§ Source passage

((

I see no evidence of an integral semiotic engine operating in the background, which I think would be essential for this sort of genuine transformation. It’s no longer “social engineering”, but a new kind of social cartography :slight_smile:

Here you go:

And there are also precautions you can take to not participate.
But rather than do hard work yourself and sacrifice the conveniences they offer - you just use their free services without precautions and complain about it.
A perfect lowkey saint-victim-persecutor triangle.
“Oh, I’m a victim because I have no choice but to use free services that I don’t even need.”
puke

Apologies Corey. You are absolutely correct. The semiotic engines are actively running the background performing “social engineering”. They’re just not Integral :slight_smile:

I don’t see Islamic Emirate of Afghanistan listed.
Can you provide a more direct link?

Hell, most browsers give you ways to opt out of much of the social engineering these days — just use incognito mode, and/or a VPN.

But seriously – imagine a YouTube algorithm for its “Suggested Videos” section that, rather than sending people down multiple rabbit holes of misinformation (“Plandemic!” “90% of vaccinated people will be dead in 9 months!” “The MyPillow guy says Trump won the election!”), instead it was able to accurately gauge the semiotics of a given video, and then create a new list of suggested videos that is populated with content that is developmentally one or two half-steps up the ladder, bringing people back UP the rabbit hole, rather than further down it.

Currently, Google/YouTube is very much responsible for the further radicalization of both the right and the left, because all a privately owned mega-corporation can do is pursue its own profit motive. And there is much profit to be made in a rabbit hole, because it keeps people’s eyes on the screen, which allows you to serve them more ads.

))

§ Problem 1
Summarize the forum excerpt in two sentences.
§ Problem 2
Render this sentence from the forum excerpt in Spanish: "Currently, Google/YouTube is very much responsible for the further radicalization of both the right and the left, because all a privately owned mega-corporation can do is pursue its own profit motive."
§ Problem 3
Extract the portion of the forum excerpt from "Can you provide" up to and including "and/or a VPN.".
The data after this point are separate material, unconnected to the forum excerpt.

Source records

((

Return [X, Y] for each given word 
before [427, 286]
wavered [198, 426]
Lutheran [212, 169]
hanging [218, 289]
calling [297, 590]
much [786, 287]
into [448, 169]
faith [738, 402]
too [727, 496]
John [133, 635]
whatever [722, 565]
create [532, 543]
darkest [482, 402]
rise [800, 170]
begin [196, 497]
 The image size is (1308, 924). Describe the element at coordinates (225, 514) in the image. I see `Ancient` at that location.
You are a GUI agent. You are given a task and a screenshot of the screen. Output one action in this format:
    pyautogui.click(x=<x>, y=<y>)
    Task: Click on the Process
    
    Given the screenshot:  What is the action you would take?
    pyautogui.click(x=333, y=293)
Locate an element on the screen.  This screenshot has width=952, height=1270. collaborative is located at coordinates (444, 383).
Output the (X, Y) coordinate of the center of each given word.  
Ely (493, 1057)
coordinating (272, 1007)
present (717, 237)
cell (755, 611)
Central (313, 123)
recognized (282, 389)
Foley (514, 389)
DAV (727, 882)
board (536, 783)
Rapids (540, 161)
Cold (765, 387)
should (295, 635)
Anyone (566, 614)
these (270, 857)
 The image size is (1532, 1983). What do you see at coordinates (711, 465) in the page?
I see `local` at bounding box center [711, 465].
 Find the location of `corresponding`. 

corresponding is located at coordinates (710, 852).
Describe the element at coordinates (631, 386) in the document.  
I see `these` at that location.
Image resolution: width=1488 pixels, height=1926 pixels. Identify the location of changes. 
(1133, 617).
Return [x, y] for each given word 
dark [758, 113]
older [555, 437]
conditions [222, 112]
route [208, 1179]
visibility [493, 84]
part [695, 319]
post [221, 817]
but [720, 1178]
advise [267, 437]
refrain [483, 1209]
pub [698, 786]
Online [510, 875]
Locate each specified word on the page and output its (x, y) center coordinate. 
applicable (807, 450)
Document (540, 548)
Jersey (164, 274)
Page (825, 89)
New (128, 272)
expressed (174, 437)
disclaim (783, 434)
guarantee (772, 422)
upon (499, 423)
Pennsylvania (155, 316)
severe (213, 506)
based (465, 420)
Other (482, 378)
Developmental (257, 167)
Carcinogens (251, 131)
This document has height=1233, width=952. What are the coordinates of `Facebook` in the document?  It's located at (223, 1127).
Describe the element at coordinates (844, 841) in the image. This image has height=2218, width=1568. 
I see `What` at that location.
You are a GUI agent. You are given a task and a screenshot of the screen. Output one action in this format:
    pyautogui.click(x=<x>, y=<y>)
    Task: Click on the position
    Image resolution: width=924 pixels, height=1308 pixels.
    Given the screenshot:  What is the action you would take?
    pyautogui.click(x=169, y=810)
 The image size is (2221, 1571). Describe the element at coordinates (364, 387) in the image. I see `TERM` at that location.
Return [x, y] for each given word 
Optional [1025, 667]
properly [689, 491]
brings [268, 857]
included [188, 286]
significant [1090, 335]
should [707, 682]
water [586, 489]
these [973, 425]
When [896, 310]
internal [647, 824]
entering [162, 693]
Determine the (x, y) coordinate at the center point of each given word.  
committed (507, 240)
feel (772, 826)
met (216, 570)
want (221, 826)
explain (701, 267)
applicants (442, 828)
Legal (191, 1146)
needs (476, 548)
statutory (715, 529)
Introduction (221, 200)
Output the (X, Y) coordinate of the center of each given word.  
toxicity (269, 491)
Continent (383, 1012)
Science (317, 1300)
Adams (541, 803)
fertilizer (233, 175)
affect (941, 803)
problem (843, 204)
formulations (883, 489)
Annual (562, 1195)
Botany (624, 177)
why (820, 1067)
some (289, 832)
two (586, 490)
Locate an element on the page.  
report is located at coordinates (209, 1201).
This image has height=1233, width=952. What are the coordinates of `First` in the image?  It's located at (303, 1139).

))

§ Your response 1
The forum excerpt holds that people can take precautions against online social engineering, such as using incognito mode or a VPN, yet many use free services without precautions and then complain. It imagines a YouTube "Suggested Videos" algorithm that gauges a video's semiotics and recommends content one or two half-steps up the developmental ladder, and it blames Google/YouTube for further radicalizing both the right and the left, since rabbit holes keep eyes on the screen and allow more ads to be served.

§ Your response 2
Actualmente, Google/YouTube es en gran medida responsable de la mayor radicalización tanto de la derecha como de la izquierda, porque lo único que puede hacer una megacorporación de propiedad privada es perseguir su propio afán de lucro.

§ Your response 3
Can you provide a more direct link?

Hell, most browsers give you ways to opt out of much of the social engineering these days — just use incognito mode, and/or a VPN.